Our four full days in Cape Town were much too short. We really fell in love with the place and hope to go back — so much more we wish we could have done.
The city has a rich yet troubled history, and since the apartheid era ended (1994) it has generally experienced robust economic growth. Still, what you see in the City Bowl — the more affluent main city area between the sea, Table Mountain, and the mountain’s surrounding suburbs — exists in horribly stark contrast to the “townships” (slums) sprawled throughout Cape Flats. In the townships you’ll find hundreds of thousands of blacks (natives) and “coloureds” (half black half white, and an official distinction in Cape Town), still living unofficially segregated in apartheid’s shadow. The township tour we took deserves its own post – coming soon.
The City Bowl area is generally stunning. The V&A Waterfront is vibrant, the restaurants on Kloof Street are diverse and exceptional (we ate amazing Vietnamese, seafood, authentic African game, delis, and more). The architecture is picturesque throughout. The Company Gardens, a large park area with various museums, schools and government buildings is quaint as well. And behind it all, the face of Table Mountain, with it’s perfectly flat top, provides a stunning backdrop.
While crime is still definitely an issue — though night and day better than Johannesburg, so we hear — almost all the people we came across were warm, friendly and honest.
Our hostel, The Backpack (which was awesome) helped us arrange a bunch of activities and had some great recommendations.
On our first full day we took a tour down to the Cape of Good Hope and Cape Point, the southernmost tip of the African continent. Oddly for us Californians, the Atlantic Ocean sits to the West and the Pacific Ocean to the East.
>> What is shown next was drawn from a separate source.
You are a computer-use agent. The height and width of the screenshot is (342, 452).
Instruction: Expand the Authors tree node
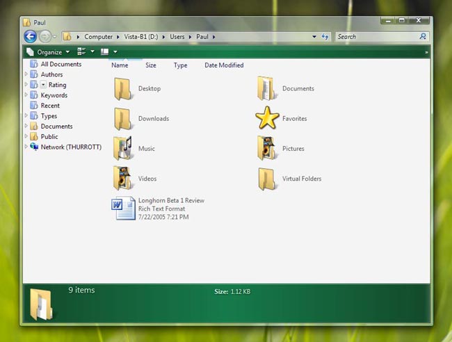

Along the way we stopped in the Hout Bay Harbor, Chapman’s Peak, and then in Simon’s Town to see the penguins — who woulda thunk there’s a whole bunch of penguins on the hot coast of South Africa?
The next day we hiked Table Mountain. We went with a fantastic guide, Binny, who took us up the much more scenic route on the backside of the mountain, starting in the Kirstenbosch Botanical Gardens and then up Skeleton Gorge. Great hike and amazing views of the city, False Bay and both the Atlantic and Pacific Oceans.
A few more posts on Cape Town to come.